:: What to do ::
Pick out every line in the entries below that contains the word "sidebar", treating uppercase and lowercase as different.

____ Dataset entries

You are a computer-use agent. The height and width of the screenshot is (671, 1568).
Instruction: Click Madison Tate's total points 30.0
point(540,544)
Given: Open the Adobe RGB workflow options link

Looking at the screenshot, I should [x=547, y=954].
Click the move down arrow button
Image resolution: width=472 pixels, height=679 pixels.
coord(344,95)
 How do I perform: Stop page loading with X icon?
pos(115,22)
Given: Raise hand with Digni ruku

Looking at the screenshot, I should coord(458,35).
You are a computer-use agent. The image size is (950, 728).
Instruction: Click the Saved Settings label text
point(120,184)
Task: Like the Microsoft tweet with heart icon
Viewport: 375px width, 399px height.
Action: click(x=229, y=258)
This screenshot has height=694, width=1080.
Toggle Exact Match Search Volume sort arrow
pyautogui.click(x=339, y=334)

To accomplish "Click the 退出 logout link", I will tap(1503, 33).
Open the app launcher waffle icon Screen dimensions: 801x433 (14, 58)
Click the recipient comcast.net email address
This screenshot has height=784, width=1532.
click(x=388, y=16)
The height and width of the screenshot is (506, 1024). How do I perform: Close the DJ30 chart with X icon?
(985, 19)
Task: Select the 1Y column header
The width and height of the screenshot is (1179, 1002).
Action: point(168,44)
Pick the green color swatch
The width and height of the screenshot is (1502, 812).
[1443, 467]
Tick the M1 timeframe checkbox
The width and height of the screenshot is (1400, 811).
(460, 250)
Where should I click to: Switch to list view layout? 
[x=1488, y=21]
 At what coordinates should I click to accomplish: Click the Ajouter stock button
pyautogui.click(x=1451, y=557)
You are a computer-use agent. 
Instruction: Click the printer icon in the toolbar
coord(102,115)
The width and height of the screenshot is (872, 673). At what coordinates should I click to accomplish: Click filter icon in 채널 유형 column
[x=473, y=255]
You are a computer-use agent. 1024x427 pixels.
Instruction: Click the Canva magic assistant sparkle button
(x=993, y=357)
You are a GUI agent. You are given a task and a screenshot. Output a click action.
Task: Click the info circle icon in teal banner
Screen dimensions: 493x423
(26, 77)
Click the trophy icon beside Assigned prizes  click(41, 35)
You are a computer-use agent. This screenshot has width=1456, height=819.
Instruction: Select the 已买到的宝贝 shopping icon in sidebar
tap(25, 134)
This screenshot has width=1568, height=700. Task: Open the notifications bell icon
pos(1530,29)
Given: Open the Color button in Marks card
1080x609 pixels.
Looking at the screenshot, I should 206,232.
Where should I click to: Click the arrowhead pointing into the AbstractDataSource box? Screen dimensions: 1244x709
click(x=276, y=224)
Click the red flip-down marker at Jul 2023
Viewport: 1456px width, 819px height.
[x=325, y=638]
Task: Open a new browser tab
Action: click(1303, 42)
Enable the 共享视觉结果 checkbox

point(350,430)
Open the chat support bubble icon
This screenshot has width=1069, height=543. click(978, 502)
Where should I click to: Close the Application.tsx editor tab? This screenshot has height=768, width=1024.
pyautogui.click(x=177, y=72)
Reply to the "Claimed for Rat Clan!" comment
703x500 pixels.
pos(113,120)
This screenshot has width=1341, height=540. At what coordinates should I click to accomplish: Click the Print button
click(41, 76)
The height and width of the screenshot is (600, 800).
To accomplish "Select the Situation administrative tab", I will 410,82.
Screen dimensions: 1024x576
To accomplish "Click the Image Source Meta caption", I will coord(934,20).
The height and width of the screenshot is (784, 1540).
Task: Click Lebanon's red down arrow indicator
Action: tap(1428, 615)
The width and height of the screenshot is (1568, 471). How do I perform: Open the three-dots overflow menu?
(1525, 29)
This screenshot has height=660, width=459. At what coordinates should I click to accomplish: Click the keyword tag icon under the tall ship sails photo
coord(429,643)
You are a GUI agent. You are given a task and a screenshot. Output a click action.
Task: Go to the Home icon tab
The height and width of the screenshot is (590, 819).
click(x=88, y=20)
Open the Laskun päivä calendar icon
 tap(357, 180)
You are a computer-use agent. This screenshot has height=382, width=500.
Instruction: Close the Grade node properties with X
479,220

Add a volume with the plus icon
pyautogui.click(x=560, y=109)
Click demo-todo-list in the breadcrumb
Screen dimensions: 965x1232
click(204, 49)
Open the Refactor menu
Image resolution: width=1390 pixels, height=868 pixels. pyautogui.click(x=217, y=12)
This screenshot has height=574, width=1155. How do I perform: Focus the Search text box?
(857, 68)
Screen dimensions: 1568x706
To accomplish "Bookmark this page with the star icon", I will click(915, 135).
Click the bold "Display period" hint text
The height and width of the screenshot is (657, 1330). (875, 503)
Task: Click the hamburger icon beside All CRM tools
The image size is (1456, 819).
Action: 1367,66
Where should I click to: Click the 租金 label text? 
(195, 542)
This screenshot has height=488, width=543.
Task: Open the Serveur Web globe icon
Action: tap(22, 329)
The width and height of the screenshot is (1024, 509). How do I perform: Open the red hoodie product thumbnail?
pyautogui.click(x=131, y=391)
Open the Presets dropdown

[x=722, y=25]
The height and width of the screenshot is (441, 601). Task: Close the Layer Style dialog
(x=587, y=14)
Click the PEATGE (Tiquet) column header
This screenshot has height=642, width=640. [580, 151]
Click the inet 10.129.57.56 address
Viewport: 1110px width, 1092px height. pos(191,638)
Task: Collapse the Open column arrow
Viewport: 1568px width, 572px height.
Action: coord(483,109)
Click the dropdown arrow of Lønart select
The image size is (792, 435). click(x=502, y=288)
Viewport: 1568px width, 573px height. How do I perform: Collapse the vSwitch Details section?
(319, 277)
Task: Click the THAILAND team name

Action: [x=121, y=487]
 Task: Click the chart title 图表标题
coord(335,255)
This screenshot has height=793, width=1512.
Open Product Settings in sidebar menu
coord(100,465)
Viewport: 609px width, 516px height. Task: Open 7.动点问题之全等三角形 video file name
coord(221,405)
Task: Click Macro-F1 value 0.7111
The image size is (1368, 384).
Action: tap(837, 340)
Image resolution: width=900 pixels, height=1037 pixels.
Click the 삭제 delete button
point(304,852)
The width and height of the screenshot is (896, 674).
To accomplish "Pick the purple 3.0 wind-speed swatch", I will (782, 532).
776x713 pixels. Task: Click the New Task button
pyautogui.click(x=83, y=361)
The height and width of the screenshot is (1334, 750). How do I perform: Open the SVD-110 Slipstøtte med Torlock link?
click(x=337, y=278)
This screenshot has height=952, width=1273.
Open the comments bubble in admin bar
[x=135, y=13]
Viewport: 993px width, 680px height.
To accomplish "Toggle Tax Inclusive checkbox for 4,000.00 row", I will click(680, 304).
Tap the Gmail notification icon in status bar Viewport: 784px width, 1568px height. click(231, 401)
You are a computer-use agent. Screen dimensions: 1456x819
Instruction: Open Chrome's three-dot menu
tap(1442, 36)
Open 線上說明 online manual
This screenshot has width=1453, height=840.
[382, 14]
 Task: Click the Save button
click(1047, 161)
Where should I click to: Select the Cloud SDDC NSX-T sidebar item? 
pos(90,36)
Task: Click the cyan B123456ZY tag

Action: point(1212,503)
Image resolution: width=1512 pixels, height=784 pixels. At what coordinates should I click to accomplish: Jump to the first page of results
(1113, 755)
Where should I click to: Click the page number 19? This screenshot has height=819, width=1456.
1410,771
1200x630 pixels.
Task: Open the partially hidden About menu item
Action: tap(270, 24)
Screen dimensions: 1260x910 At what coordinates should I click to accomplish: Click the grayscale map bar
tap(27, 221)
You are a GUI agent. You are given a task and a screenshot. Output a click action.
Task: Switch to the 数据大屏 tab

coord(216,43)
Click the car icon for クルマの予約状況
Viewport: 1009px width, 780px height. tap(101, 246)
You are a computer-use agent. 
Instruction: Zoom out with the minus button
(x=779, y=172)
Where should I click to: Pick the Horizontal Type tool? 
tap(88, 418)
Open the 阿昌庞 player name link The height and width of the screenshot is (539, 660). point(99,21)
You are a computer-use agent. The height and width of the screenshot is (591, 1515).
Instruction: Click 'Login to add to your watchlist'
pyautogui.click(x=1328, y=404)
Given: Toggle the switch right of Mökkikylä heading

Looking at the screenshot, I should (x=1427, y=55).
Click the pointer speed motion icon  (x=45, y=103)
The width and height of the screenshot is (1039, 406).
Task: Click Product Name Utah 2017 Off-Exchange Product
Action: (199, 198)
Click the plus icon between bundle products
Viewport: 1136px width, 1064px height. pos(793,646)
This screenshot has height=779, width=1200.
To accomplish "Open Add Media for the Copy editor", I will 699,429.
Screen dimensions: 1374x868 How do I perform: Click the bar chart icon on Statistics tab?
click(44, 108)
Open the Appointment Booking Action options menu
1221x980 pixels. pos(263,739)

________

:: Solution for this problem ::
Instruction: Select the 已买到的宝贝 shopping icon in sidebar
Open Product Settings in sidebar menu
Where should I click to: Select the Cloud SDDC NSX-T sidebar item? 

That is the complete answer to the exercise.